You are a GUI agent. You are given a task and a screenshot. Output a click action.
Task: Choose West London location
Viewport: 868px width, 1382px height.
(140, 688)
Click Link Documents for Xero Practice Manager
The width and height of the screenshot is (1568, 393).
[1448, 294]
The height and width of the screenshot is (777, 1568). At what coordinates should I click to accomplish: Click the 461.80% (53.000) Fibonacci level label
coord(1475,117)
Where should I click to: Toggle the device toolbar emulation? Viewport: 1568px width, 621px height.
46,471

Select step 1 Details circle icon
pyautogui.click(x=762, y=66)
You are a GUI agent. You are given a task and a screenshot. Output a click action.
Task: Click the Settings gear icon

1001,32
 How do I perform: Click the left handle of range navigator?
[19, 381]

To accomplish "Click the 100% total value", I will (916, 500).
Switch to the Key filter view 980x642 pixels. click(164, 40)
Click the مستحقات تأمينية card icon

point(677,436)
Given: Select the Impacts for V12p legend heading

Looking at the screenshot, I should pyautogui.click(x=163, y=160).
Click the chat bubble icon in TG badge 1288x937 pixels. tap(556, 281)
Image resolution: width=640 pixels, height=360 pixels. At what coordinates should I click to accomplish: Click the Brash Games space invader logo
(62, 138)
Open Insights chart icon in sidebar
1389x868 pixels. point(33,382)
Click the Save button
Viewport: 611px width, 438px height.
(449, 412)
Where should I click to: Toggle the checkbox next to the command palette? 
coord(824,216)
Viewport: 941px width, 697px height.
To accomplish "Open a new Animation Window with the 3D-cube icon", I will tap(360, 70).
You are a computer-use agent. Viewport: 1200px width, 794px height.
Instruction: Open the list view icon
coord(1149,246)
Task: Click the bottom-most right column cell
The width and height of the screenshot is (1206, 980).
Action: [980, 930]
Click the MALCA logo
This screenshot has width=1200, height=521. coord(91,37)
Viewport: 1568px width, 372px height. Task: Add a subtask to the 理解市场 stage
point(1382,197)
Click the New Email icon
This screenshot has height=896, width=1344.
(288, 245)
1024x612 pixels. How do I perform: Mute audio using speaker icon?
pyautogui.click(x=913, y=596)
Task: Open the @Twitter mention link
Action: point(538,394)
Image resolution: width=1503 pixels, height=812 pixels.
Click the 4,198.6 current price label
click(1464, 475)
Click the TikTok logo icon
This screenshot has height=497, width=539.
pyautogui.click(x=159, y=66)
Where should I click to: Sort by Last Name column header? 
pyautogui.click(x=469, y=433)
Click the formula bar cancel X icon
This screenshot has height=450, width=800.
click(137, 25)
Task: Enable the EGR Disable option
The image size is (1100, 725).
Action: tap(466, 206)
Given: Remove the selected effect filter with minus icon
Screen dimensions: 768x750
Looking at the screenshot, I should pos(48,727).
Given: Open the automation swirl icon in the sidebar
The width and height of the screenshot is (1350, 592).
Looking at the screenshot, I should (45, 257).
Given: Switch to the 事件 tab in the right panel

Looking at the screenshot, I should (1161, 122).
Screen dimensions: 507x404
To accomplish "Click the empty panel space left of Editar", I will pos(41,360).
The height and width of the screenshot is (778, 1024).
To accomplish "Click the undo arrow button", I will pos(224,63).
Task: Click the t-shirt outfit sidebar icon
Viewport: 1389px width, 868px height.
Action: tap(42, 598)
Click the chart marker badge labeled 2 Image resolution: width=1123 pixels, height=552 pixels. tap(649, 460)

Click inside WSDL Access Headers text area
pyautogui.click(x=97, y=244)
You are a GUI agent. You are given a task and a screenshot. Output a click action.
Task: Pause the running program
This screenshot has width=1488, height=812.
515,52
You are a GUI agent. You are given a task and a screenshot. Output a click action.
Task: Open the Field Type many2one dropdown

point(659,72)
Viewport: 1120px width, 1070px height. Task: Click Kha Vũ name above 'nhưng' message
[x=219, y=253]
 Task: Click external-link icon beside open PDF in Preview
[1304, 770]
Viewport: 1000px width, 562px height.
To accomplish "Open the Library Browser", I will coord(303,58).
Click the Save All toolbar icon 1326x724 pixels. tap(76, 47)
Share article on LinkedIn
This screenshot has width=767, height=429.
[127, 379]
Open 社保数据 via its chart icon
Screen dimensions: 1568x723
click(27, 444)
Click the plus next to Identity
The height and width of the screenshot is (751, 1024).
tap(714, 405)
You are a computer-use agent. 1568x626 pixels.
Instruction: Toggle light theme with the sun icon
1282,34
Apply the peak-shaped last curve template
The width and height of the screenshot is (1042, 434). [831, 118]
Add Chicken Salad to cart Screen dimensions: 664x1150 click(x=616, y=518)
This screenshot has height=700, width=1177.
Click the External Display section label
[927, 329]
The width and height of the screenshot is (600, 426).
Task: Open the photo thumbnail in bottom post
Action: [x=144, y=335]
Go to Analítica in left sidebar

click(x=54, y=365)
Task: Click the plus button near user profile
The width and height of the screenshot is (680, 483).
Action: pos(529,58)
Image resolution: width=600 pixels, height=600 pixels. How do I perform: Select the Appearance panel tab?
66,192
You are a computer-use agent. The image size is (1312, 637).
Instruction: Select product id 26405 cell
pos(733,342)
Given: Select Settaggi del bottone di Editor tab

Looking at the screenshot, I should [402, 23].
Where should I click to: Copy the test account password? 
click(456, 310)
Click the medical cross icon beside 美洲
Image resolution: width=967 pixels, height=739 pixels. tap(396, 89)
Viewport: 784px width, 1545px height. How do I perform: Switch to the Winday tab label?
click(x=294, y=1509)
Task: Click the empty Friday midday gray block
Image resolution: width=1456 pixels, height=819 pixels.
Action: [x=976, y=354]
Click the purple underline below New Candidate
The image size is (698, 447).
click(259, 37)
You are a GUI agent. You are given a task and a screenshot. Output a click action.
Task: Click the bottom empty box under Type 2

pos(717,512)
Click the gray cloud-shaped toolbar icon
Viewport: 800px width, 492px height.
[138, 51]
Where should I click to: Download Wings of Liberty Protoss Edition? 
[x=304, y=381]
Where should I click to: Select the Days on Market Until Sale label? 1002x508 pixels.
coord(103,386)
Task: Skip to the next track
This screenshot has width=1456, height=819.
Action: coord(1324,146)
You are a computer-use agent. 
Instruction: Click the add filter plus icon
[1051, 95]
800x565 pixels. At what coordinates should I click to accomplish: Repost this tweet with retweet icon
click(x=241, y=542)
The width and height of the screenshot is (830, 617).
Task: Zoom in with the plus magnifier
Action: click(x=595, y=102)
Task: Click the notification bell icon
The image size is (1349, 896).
###
Task instructions:
Reproduce the records above verbatim, every line included.

Output of the task:
You are a GUI agent. You are given a task and a screenshot. Output a click action.
Task: Choose West London location
Viewport: 868px width, 1382px height.
(140, 688)
Click Link Documents for Xero Practice Manager
The width and height of the screenshot is (1568, 393).
[1448, 294]
The height and width of the screenshot is (777, 1568). At what coordinates should I click to accomplish: Click the 461.80% (53.000) Fibonacci level label
coord(1475,117)
Where should I click to: Toggle the device toolbar emulation? Viewport: 1568px width, 621px height.
46,471

Select step 1 Details circle icon
pyautogui.click(x=762, y=66)
You are a GUI agent. You are given a task and a screenshot. Output a click action.
Task: Click the Settings gear icon

1001,32
 How do I perform: Click the left handle of range navigator?
[19, 381]

To accomplish "Click the 100% total value", I will (916, 500).
Switch to the Key filter view 980x642 pixels. click(164, 40)
Click the مستحقات تأمينية card icon

point(677,436)
Given: Select the Impacts for V12p legend heading

Looking at the screenshot, I should pyautogui.click(x=163, y=160).
Click the chat bubble icon in TG badge 1288x937 pixels. tap(556, 281)
Image resolution: width=640 pixels, height=360 pixels. At what coordinates should I click to accomplish: Click the Brash Games space invader logo
(62, 138)
Open Insights chart icon in sidebar
1389x868 pixels. point(33,382)
Click the Save button
Viewport: 611px width, 438px height.
(449, 412)
Where should I click to: Toggle the checkbox next to the command palette? 
coord(824,216)
Viewport: 941px width, 697px height.
To accomplish "Open a new Animation Window with the 3D-cube icon", I will tap(360, 70).
You are a computer-use agent. Viewport: 1200px width, 794px height.
Instruction: Open the list view icon
coord(1149,246)
Task: Click the bottom-most right column cell
The width and height of the screenshot is (1206, 980).
Action: [980, 930]
Click the MALCA logo
This screenshot has width=1200, height=521. coord(91,37)
Viewport: 1568px width, 372px height. Task: Add a subtask to the 理解市场 stage
point(1382,197)
Click the New Email icon
This screenshot has height=896, width=1344.
(288, 245)
1024x612 pixels. How do I perform: Mute audio using speaker icon?
pyautogui.click(x=913, y=596)
Task: Open the @Twitter mention link
Action: point(538,394)
Image resolution: width=1503 pixels, height=812 pixels.
Click the 4,198.6 current price label
click(1464, 475)
Click the TikTok logo icon
This screenshot has height=497, width=539.
pyautogui.click(x=159, y=66)
Where should I click to: Sort by Last Name column header? 
pyautogui.click(x=469, y=433)
Click the formula bar cancel X icon
This screenshot has height=450, width=800.
click(137, 25)
Task: Enable the EGR Disable option
The image size is (1100, 725).
Action: tap(466, 206)
Given: Remove the selected effect filter with minus icon
Screen dimensions: 768x750
Looking at the screenshot, I should pos(48,727).
Given: Open the automation swirl icon in the sidebar
The width and height of the screenshot is (1350, 592).
Looking at the screenshot, I should (45, 257).
Given: Switch to the 事件 tab in the right panel

Looking at the screenshot, I should (1161, 122).
Screen dimensions: 507x404
To accomplish "Click the empty panel space left of Editar", I will pos(41,360).
The height and width of the screenshot is (778, 1024).
To accomplish "Click the undo arrow button", I will pos(224,63).
Task: Click the t-shirt outfit sidebar icon
Viewport: 1389px width, 868px height.
Action: tap(42, 598)
Click the chart marker badge labeled 2 Image resolution: width=1123 pixels, height=552 pixels. tap(649, 460)

Click inside WSDL Access Headers text area
pyautogui.click(x=97, y=244)
You are a GUI agent. You are given a task and a screenshot. Output a click action.
Task: Pause the running program
This screenshot has width=1488, height=812.
515,52
You are a GUI agent. You are given a task and a screenshot. Output a click action.
Task: Open the Field Type many2one dropdown

point(659,72)
Viewport: 1120px width, 1070px height. Task: Click Kha Vũ name above 'nhưng' message
[x=219, y=253]
 Task: Click external-link icon beside open PDF in Preview
[1304, 770]
Viewport: 1000px width, 562px height.
To accomplish "Open the Library Browser", I will coord(303,58).
Click the Save All toolbar icon 1326x724 pixels. tap(76, 47)
Share article on LinkedIn
This screenshot has width=767, height=429.
[127, 379]
Open 社保数据 via its chart icon
Screen dimensions: 1568x723
click(27, 444)
Click the plus next to Identity
The height and width of the screenshot is (751, 1024).
tap(714, 405)
You are a computer-use agent. 1568x626 pixels.
Instruction: Toggle light theme with the sun icon
1282,34
Apply the peak-shaped last curve template
The width and height of the screenshot is (1042, 434). [831, 118]
Add Chicken Salad to cart Screen dimensions: 664x1150 click(x=616, y=518)
This screenshot has height=700, width=1177.
Click the External Display section label
[927, 329]
The width and height of the screenshot is (600, 426).
Task: Open the photo thumbnail in bottom post
Action: [x=144, y=335]
Go to Analítica in left sidebar

click(x=54, y=365)
Task: Click the plus button near user profile
The width and height of the screenshot is (680, 483).
Action: pos(529,58)
Image resolution: width=600 pixels, height=600 pixels. How do I perform: Select the Appearance panel tab?
66,192
You are a computer-use agent. The image size is (1312, 637).
Instruction: Select product id 26405 cell
pos(733,342)
Given: Select Settaggi del bottone di Editor tab

Looking at the screenshot, I should [402, 23].
Where should I click to: Copy the test account password? 
click(456, 310)
Click the medical cross icon beside 美洲
Image resolution: width=967 pixels, height=739 pixels. tap(396, 89)
Viewport: 784px width, 1545px height. How do I perform: Switch to the Winday tab label?
click(x=294, y=1509)
Task: Click the empty Friday midday gray block
Image resolution: width=1456 pixels, height=819 pixels.
Action: [x=976, y=354]
Click the purple underline below New Candidate
The image size is (698, 447).
click(259, 37)
You are a GUI agent. You are given a task and a screenshot. Output a click action.
Task: Click the bottom empty box under Type 2

pos(717,512)
Click the gray cloud-shaped toolbar icon
Viewport: 800px width, 492px height.
[138, 51]
Where should I click to: Download Wings of Liberty Protoss Edition? 
[x=304, y=381]
Where should I click to: Select the Days on Market Until Sale label? 1002x508 pixels.
coord(103,386)
Task: Skip to the next track
This screenshot has width=1456, height=819.
Action: coord(1324,146)
You are a computer-use agent. 
Instruction: Click the add filter plus icon
[1051, 95]
800x565 pixels. At what coordinates should I click to accomplish: Repost this tweet with retweet icon
click(x=241, y=542)
The width and height of the screenshot is (830, 617).
Task: Zoom in with the plus magnifier
Action: click(x=595, y=102)
Task: Click the notification bell icon
The image size is (1349, 896).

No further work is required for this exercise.